First let’s create an empty Bokeh plot covering the USA, with bounds specified in meters:
from bokeh.plotting import figure
from bokeh.models import WMTSTileSource
# web mercator coordinates
USA = x_range,y_range = ((-13884029,-7453304), (2698291,6455972))
p = figure(tools='pan, wheel_zoom', x_range=x_range, y_range=y_range,
x_axis_type="mercator", y_axis_type="mercator")
A few WTMS tile sources are already defined in bokeh.tile_providers
, but here we’ll show how to specify the interface using a format string showing Bokeh how to request a tile with the required zoom, x, and y values from a given tile provider:
url = 'http://a.basemaps.cartocdn.com/rastertiles/voyager/{Z}/{X}/{Y}.png'
attribution = "Tiles by Carto, under CC BY 3.0. Data by OSM, under ODbL"
p.add_tile(WMTSTileSource(url=url, attribution=attribution))
show(p)
import pandas as pd
import numpy as np
def wgs84_to_web_mercator(df, lon="lon", lat="lat"):
"""Converts decimal longitude/latitude to Web Mercator format"""
k = 6378137
df["x"] = df[lon] * (k * np.pi/180.0)
df["y"] = np.log(np.tan((90 + df[lat]) * np.pi/360.0)) * k
return df
df = pd.DataFrame(dict(name=["Austin", "NYC"], lon=[-97.7431,-74.0059], lat=[30.2672,40.7128]))
wgs84_to_web_mercator(df)
name | lon | lat | x | y | |
---|---|---|---|---|---|
0 | Austin | -97.7431 | 30.2672 | -1.088071e+07 | 3.537942e+06 |
1 | NYC | -74.0059 | 40.7128 | -8.238299e+06 | 4.970072e+06 |
p = figure(tools='pan, wheel_zoom', x_range=x_range, y_range=y_range,
x_axis_type="mercator", y_axis_type="mercator")
p.add_tile(WMTSTileSource(url=url, attribution=attribution))
p.circle(x=df['x'], y=df['y'], fill_color='orange', size=10)
show(p)
Widgets#
from datetime import date
from bokeh.io import show
from bokeh.models import CustomJS, DateRangeSlider
date_range_slider = DateRangeSlider(value=(date(2016, 1, 1), date(2016, 12, 31)),
start=date(2015, 1, 1), end=date(2017, 12, 31))
date_range_slider.js_on_change("value", CustomJS(code="""
console.log('date_range_slider: value=' + this.value, this.toString())
"""))
show(date_range_slider)
Layouts#
Creating dashboard layouts with Bokeh is simple.
Just use row
and column
functions from bokeh.layouts
to arrange plots and widgets in a grid-like fashion.
from bokeh.layouts import column
from bokeh.models import ColumnDataSource, Slider, CustomJS
from bokeh.plotting import figure, output_file, show
import numpy as np
from bokeh.io import reset_output, output_notebook
reset_output()
output_notebook()
x = np.linspace(0, 10, 500)
y = np.sin(x)
source = ColumnDataSource(data=dict(x=x, y=y))
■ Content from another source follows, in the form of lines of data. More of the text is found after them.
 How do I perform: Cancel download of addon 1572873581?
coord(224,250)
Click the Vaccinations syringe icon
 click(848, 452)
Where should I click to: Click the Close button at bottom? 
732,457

# Create plots and widgets
plot = figure()
plot.line('x', 'y', source=source, line_width=3, line_alpha=0.5)
# Create Slider object
slider = Slider(start=0, end=6, value=2,
step=0.2, title='Number of points')
# Adding callback code
callback = CustomJS(args=dict(source=source, val=slider),
code="""
const data = source.data;
const freq = val.value;
const x = data['x'];
const y = data['y'];
for (var i = 0; i < x.length; i++) {
y[i] = Math.sin(freq*x[i]);
}
source.change.emit();
""")
slider.js_on_change('value', callback)
# Arrange plots and widgets in layouts
layout = column(slider, plot)
# output_file('exam.html')
show(layout)
Saving to an HTML File#
It is also often useful to generate a standalone HTML script containing Bokeh content. This is accomplished by calling the output_file(...)
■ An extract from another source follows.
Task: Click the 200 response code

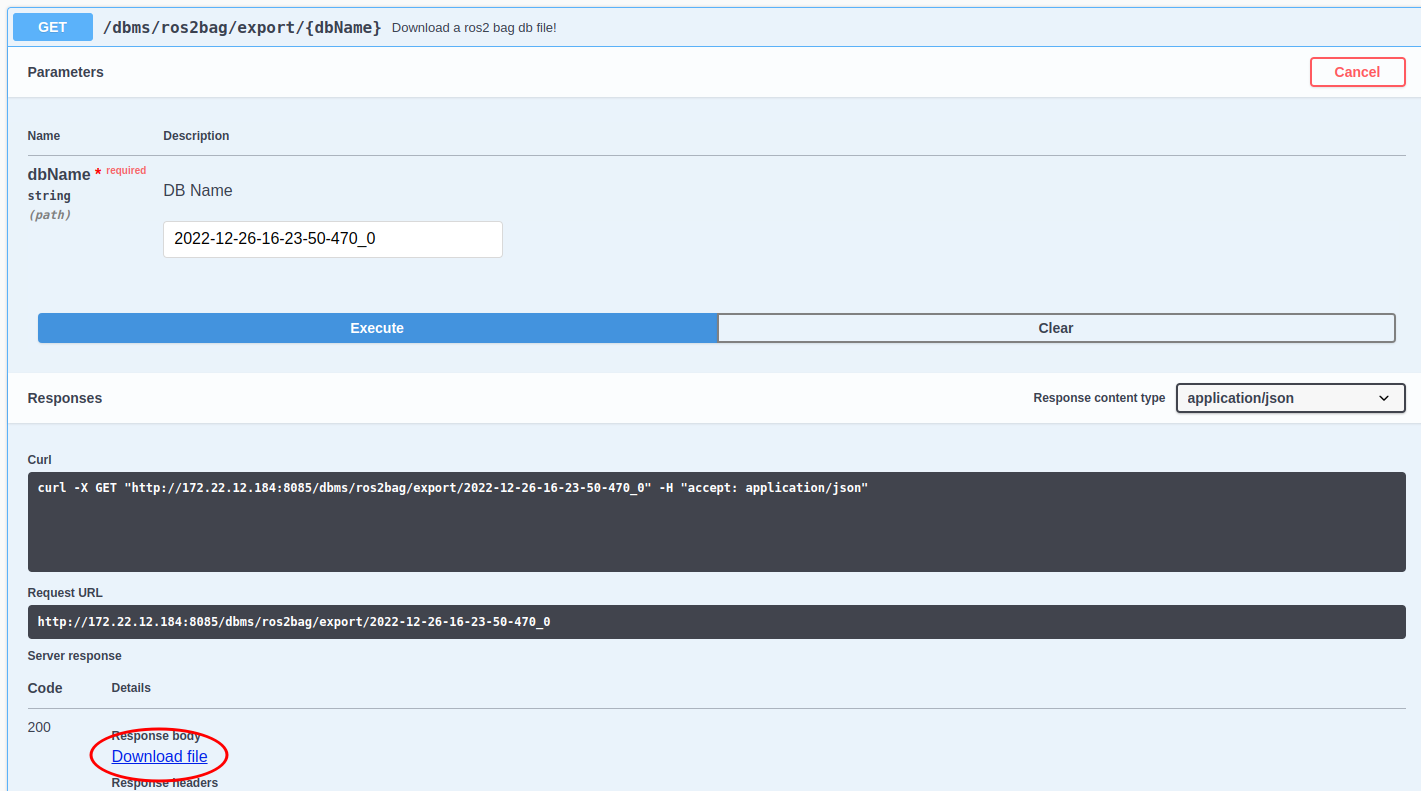Action: click(x=39, y=727)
function. It is especially common to do this from standard Python scripts, but here we see that it works in the notebook as well.
# from bokeh.io import output_file, show
# output_file("plot.html")
# show(p) # save(p) will save without opening a new browser tab
In addition the inline plot above, you should also have seen a new browser tab open with the contents of the newly saved “plot.html” file.
It is important to note that output_file
initiates a persistent mode of operation.
That is, all subsequent calls to show will generate output to the specified file.
We can “reset” where output will go by calling reset_output
:
from bokeh.io import reset_output
reset_output()
Git add, commit, push HTML files#
Once you have an html file with an interactive visualization that you are happy with, simply git add, commit, and push the html file to your GitHub repository, which has Github Pages enabled.
Then, you can share the link to the html file on your GitHub repository with others.